Three years and a half years ago, an incident occurred that I filed back because I knew at some point that I would have a message to place it in. In fact, I heard Anthony Mangun use it in a message that he preached. I have some friends that incorporated it into some sermons that they preached. For whatever reason, I briefly mentioned it in a Sunday School lesson but never used it with a sermon. . . until now. . .

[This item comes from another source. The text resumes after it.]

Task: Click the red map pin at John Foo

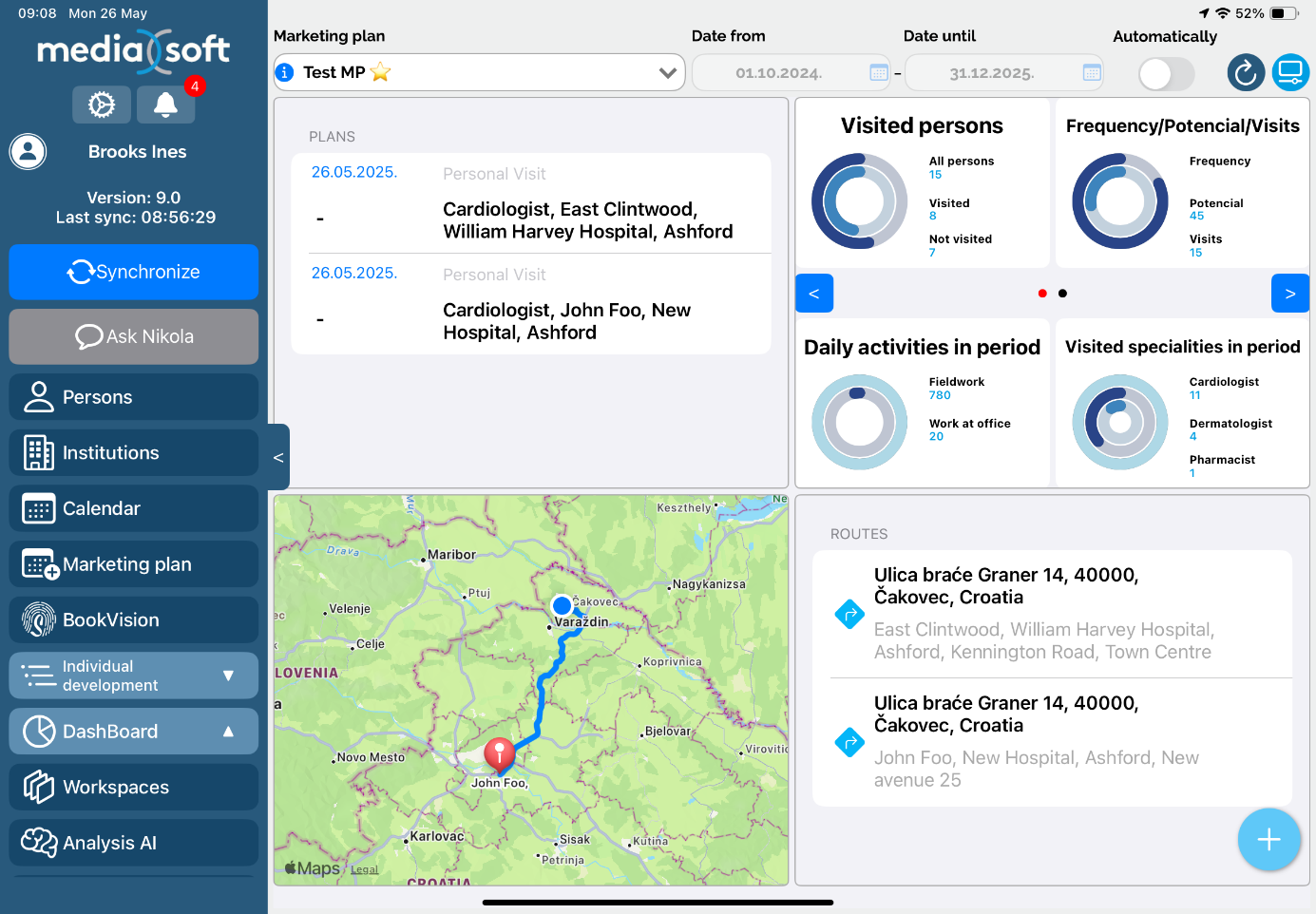Action: click(x=499, y=754)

On April 26, 2003, Aron Ralston was enjoying a passion that he had. Aron loved climbing mountains in a remote area of Utah. While he was climbing through a tiny opening about three feet wide, he put his right hand on a nearby boulder to adequately brace himself to climb through the opening. When he did, his weight caused the huge boulder to shift and the shifting trapped his hand. He did everything that he could to free his hand but nothing worked. As darkness fell that night, he knew he was in trouble. By the way, April 26 was on a Saturday.
By Tuesday, he was completely out of water and had given up the hope that he would be found by any other climbers who were in the area. If he was going to survive, he was going to have to save himself. Now he was done to only one escape route. It was a morbid one but it was all that he had left now. Not only was it morbid, it was almost unthinkable. . . he was considering cutting off his arm directly below his elbow. The difficulty was the knife that he had. It was a small, dull pocket knife and he had earlier tried to begin cutting his arm but the dull knife wouldn’t even break the skin.

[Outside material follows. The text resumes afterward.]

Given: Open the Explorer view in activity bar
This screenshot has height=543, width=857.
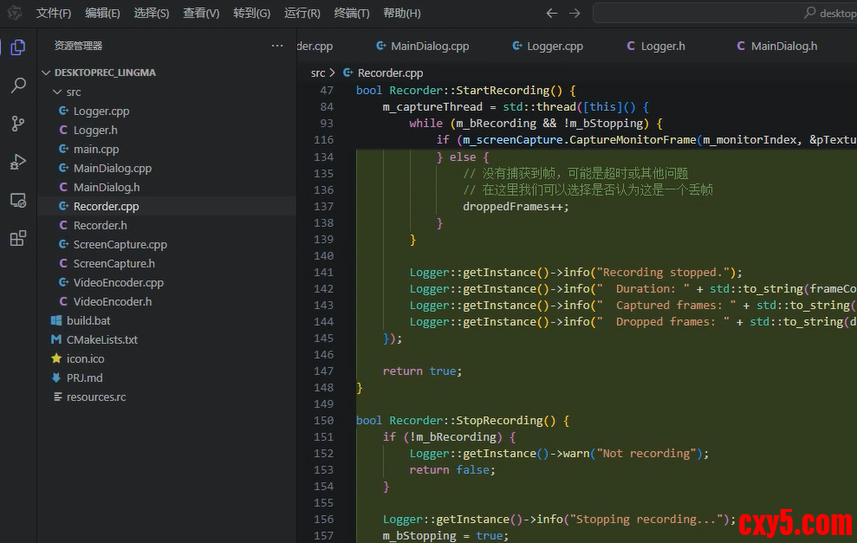Looking at the screenshot, I should coord(18,47).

Aron spent most of Wednesday trying to think of exactly what he would have to do to amputate his arm. He knew that a tourniquet was imperative because he could not afford to lose much blood. After a day and half without water, he was in a serious state of dehydration and weak from the lack of food. Trying to think through more of the details, he thought that he was probably five miles or more from his pickup.
On Thursday, his fifth day, he decided that it was going to be now or never. . . His arm or his life. It brings to mind what Jesus said. . .

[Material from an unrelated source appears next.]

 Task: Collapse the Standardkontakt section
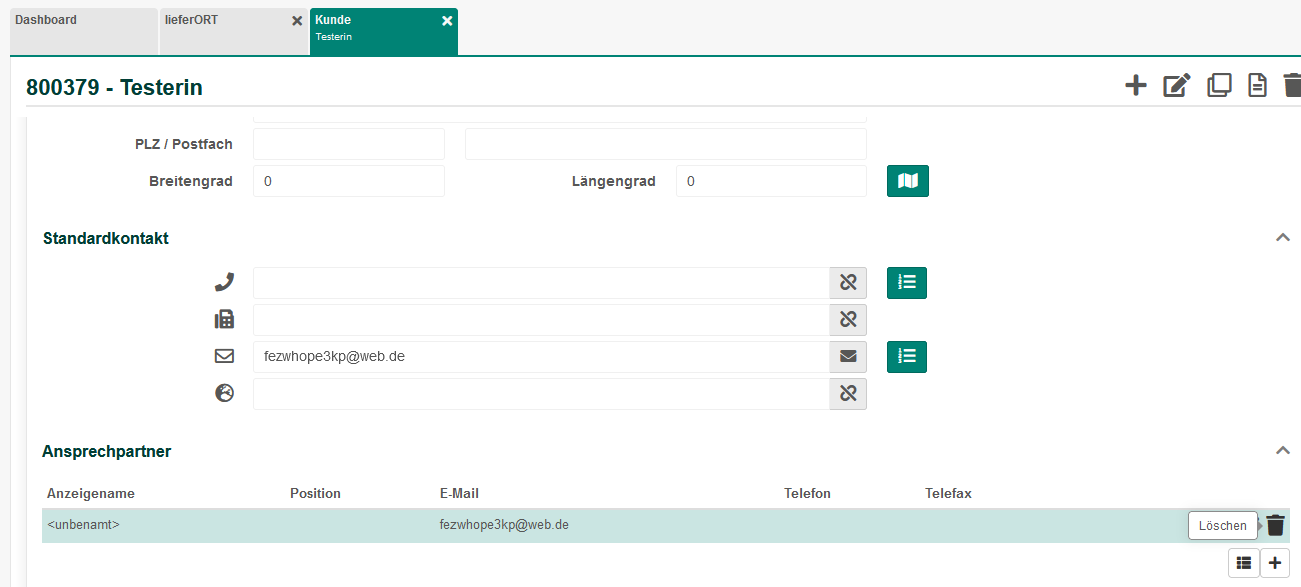(x=1282, y=238)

Matthew 5:30 KJV And if thy right hand offend thee, cut it off, and cast it from thee: for it is profitable for thee that one of thy members should perish, and not that thy whole body should be cast into hell.
I have met a lot of people in my life who were trapped just like Aron—not in some remote mountainous area in Utah but in habits and lifestyles. Some are trapped by habits and whims of their flesh. Others have fallen prey to thinking that around the next bend in life, they will finally capture the “big deal.”
But unlike Aron, they are totally oblivious to their entrapment. Death is looking them squarely in the eye and they lack perception of the matter. To their way of thinking, “I have just made some bad business deals. I have made a few wrong turns. I can quit anytime I choose to.”
However, when you get in that deep, getting out requires some drastic and immediate action. For Aron, it was his arm or his life. He had to make a hard, difficult, and serious choice. He could not have them both.
Aron was a man of valor, he made the tough choice. After a crude amputation, he rappelled down a 60-foot cliff and hiked nearly six miles before the rescuers spotted him. He then was air-lifted to a hospital ER where park ranger Steve Swanke told reporters, “I’ve never seen anybody like him. His will to live is unbelievable. I’ve been doing this for twenty-five years and I’ve never seen a warrior like him.”